Одним словом, иногда с разными людьми искусства члены нашей небольшой семьи пересекались. В 1985-м, например, в Ялте, на съемках фильма «После дождичка в четверг», где родитель играл опахальщика при Фараде, а я какую-то там условную танцовщицу-наложницу, помимо собственно Фарады на площадке видела, как работает Милляр-звездочет (ровно четыре секунды в кадре, вся роль), в бассейне приставала с играми в мячик к еще не народной тогда артистке Марине Яковлевой, а вечерами родитель выпивал в баре гостиницы с Георгием Вициным, сплавляя меня в зал игровых автоматов. Однако случилась у меня и своя собственная история общения с великими, о чем ниже.

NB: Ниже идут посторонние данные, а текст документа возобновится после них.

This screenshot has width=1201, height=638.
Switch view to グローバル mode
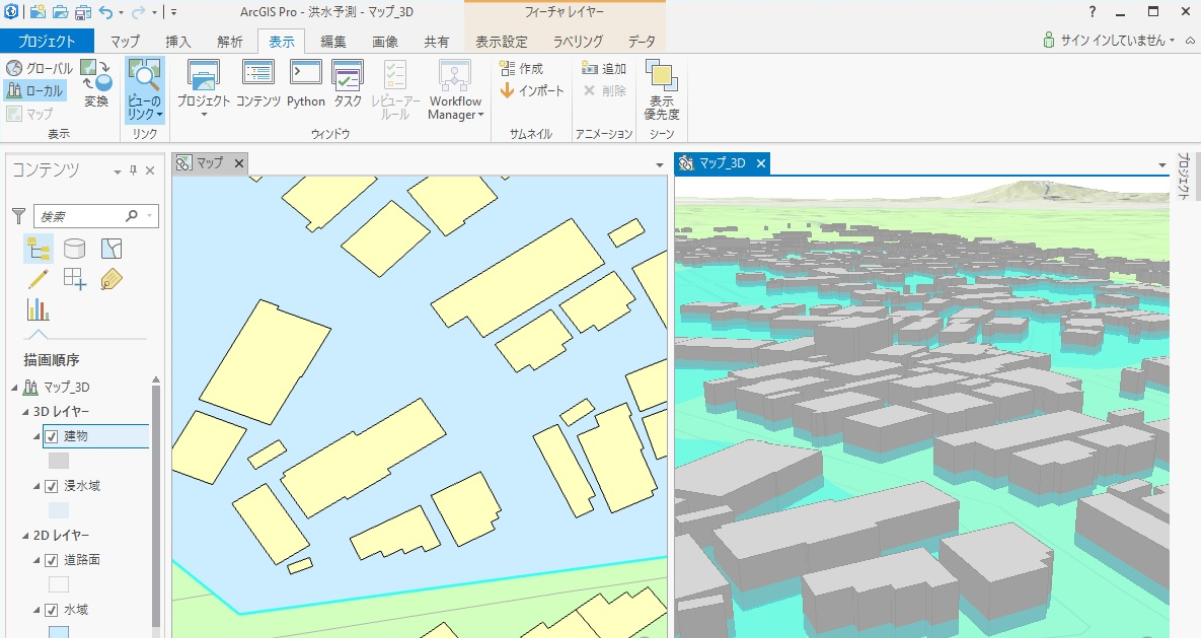(40, 69)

23 декабря 1990-го, в папин день рождения, я ухитрилась заболеть свинкой – опухла горлом и желёзками, временно утратила способность разговаривать и валялась под двумя пледами и одним спальником – казалось, что в доме адски холодно. Вечером мы должны были быть в «Ленкоме» на «Поминальной молитве» – кто-то сделал папе такой царский подарок. Родители ушли, я мрачно читала по диагонали «Античную мифологию» Лосева и прикидывала, как ухитриться сдать первую в своей жизни сессию при данных обстоятельствах. Время ползло к полуночи, я знала, что папа-мама после спектакля идут еще и в гости, так что рано не ждала, встала сделать себе последнюю на сегодня кружку чая, и тут раздался звонок в дверь.

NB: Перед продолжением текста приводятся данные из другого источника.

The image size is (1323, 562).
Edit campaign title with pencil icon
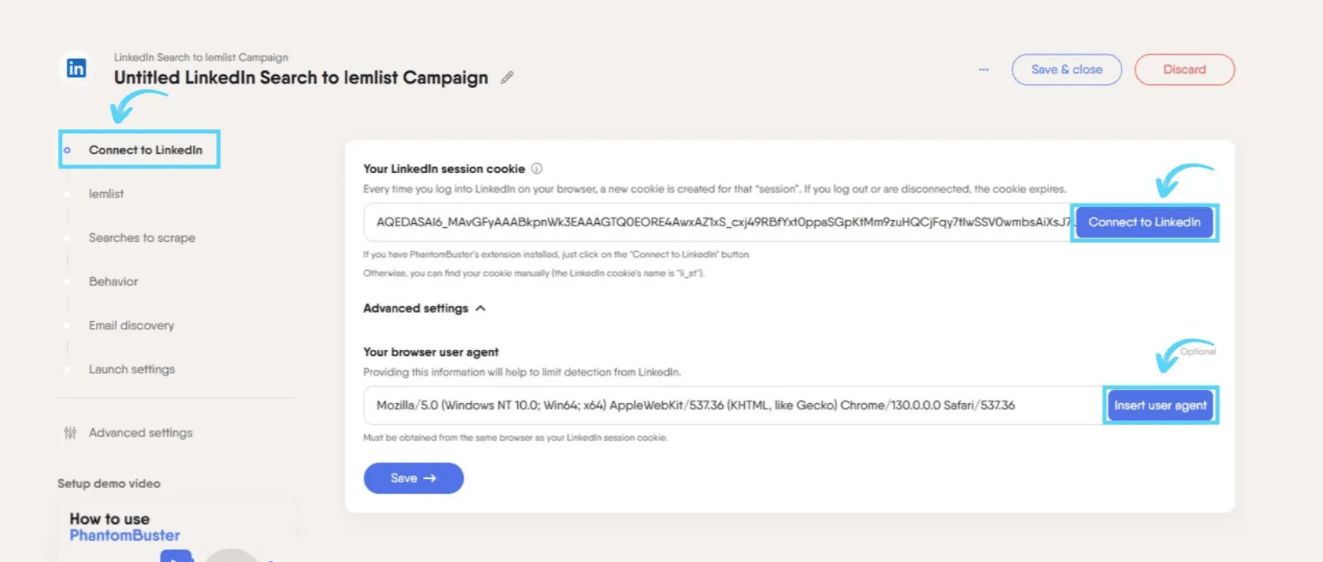click(507, 78)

Забыла сказать, что тогда у нас была собака, миттельшнауцер Гердуся, женщина нервная, истеричная и децибельная до крайности. Она рвалась убить всех, кто дотрагивался до кнопки звонка, поэтому, прежде чем отворить дверь, нужно было нейтрализовать угрозу всему живому, а именно надеть на собаку намордник и запихать в шкаф в дальней комнате. Пока я все это проделывала, в дверь уже не просто звонили, но и настойчиво ее пинали. Глянув в глазок, я на секундочку решила, что у меня от температуры явно плывет крыша, поскольку то, что я увидела, никак не могло там находиться – уж очень по-булгаковски выглядела эта компания.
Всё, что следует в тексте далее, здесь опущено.